The Deputy Chairman of the union, Mr Adesina Adedoyin, speaking, said that the State Government had banned application of corporal punishment in schools.
Adedoyin said that if a teacher was to beat a pupil it must be under the supervision of the head-teacher and must be documented.
Apart from banning the use of corporal punishment, he said that government’s claims of implementing free education also contributed to the students’ lackadaisical attitude and parents’ irresponsibility.
“Free education must be dimensional; government, parents and students must be involved.
“Parents are no longer responsible because government said that they should not pay for anything in schools.
“We are talking of the pupils wearing tattered uniforms to school when they do not even have writing materials because government said that everything is free,’’ Adedoyin revealed.
According to him, the teachers cannot do much in correcting the poor dressing among students because of the restrain no to beat them.
“In those days, students were more disciplined because teachers had some measures of control over them through application of corporal punishments.
“That cannot be said of our students these days because teachers are unable to curb their excesses, especially their negative use of the internet,’’ he said.

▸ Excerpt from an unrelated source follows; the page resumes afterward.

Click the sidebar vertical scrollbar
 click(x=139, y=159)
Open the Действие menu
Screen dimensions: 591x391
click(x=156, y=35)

However, the Sole Administrator of the Mosan-Okunola Local Government Development Area of Lagos State, Mr Rotimi Ogunwuyi, said that discipline was the watchword in schools in the area.
Ogunwuyi stated that there were neighbourhood watch and private security guards on ground in all the primary and secondary schools under his council.
“They monitor movement of the students during the school hours and prevent them from wandering around while classes are going on.
“We do not allow our students to roam the street during the school hours or condole lateness to school,’’ he said.
Meanwhile, worried by the disgusting outlook of many pupils in public schools, the wife of the state governor, Mrs Bolanle Ambode, came to the rescue to make the pupils look good.
Through her foundation, Hope for Women in Nigeria Initiative (HOFOWEM), Ambode on Sept. 27, distributed shoes and socks to 175,000 pupils in public primary schools in the state.
She said at the presentation that the items were given to the pupils to motivate them, boost their self-esteem and help them to appreciate their self-worth.
“It is disheartening to know that majority of pupils in public primary schools lacked shoes and socks to wear to school.
“The intervention of HOFOWEM is aimed at addressing such heart-breaking developments.
“Walking without shoes had resulted in many children getting sick and losing their toes to bacterial infections and other life-threatening diseases.
“It is essential for these children to wear shoes. Wearing shoes is not a luxury but a necessity.”